Ribosomes can be compared to a conductor who controls the performance of a symphony, because the process of protein translation is no less complex. The ribosome controls a variety of molecular tools (for example, mRNA and tRNA), which leads to the successful execution of the correct tune (synthesis of proteins with the correct amino acid sequence).
Ribosomes are often thought of as the cell’s molecular factories, deciphering instructions encoded in RNA and “translating” them into protein. The translation ribosome disintegrates either as it reaches the end of the mRNA strand, or due to cellular stress, premature cessation of transcription, mRNA cleavage, or other causes.
Many age-related diseases, including Alzheimer’s and Parkinson’s, are caused by protein aggregation resulting from errors in protein folding. At the same time, the mechanisms that underlie why protein aggregation occurs during aging mostly remain a “black box.”
Age also affects the functioning of ribosomes, the cellular mechanism responsible for the conversion of messenger RNA into proteins.
The increased load of defective proteins with age interferes with the protective quality control that should prevent protein aggregation.
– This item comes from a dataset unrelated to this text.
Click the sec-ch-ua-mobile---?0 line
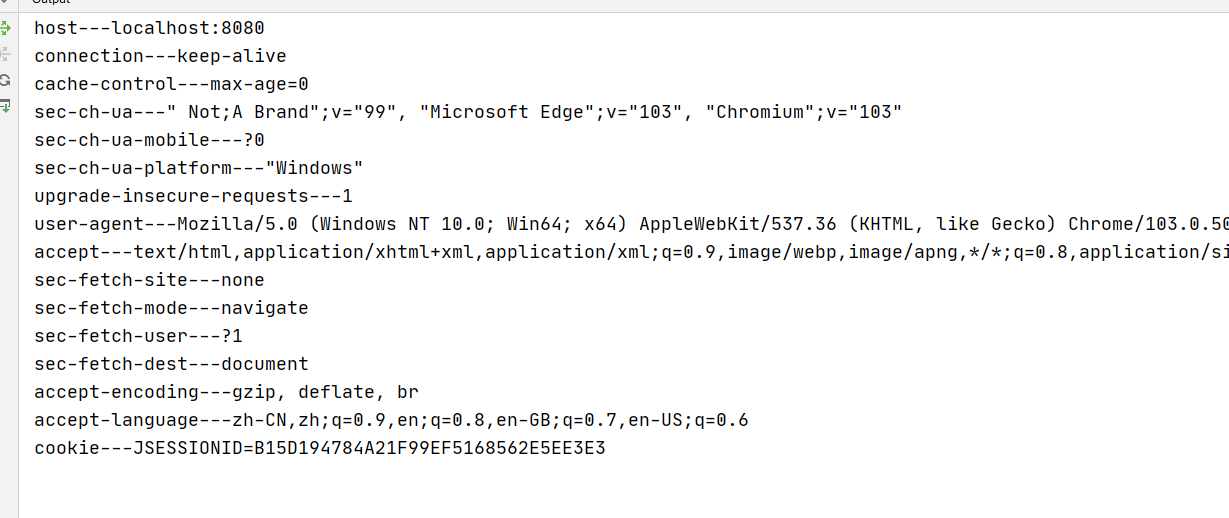Image resolution: width=1229 pixels, height=518 pixels. 149,140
When properly configured, proteins perform their functions, while misfolded proteins, on the contrary, cannot function properly and tend to stick to each other and other proteins, blocking cellular processes and forming toxic aggregates. Protein aggregation is particularly implicated in a wide range of aging-related diseases, including Alzheimer’s, Parkinson’s, and Huntington’s diseases, as well as frontotemporal dementia and amyotrophic lateral sclerosis.
This study shows for the first time that the folding defect during aging starts early in the protein pathway when it is produced by the ribosome. Because ribosomes are constantly producing large amounts of protein, these defects cause a further “snowball” of dysfunction.
The researchers noticed that in old cells, ribosomes periodically moved more slowly and were more likely to stop and collide. As expected, the scientists saw that the decline in proper ribosome performance coincided with an increase in aging-related aggregation of misfolded proteins. One important discovery was that the increase in delays and misfolding exceeded the capacity of the cells’ fail-safe “quality control” systems, which are responsible for proper folding of proteins and elimination of defective ones.
“One of the most vulnerable and pivotal moments in a protein’s life, when it is most prone to misfolding, is the moment of its creation. With age, translation defects lead to system overload, which, in turn, causes an increase in protein aggregates, which themselves are also toxic.”
In conclusion, ribosomes play an extremely important part in protein synthesis. The labelled diagram of ribosome shows its detailed structure. Ribosomes are very important for cell growth, maintenance, and are essential in normal cell functions. Ribosomes are also responsible for producing proteins that are needed for cellular processes.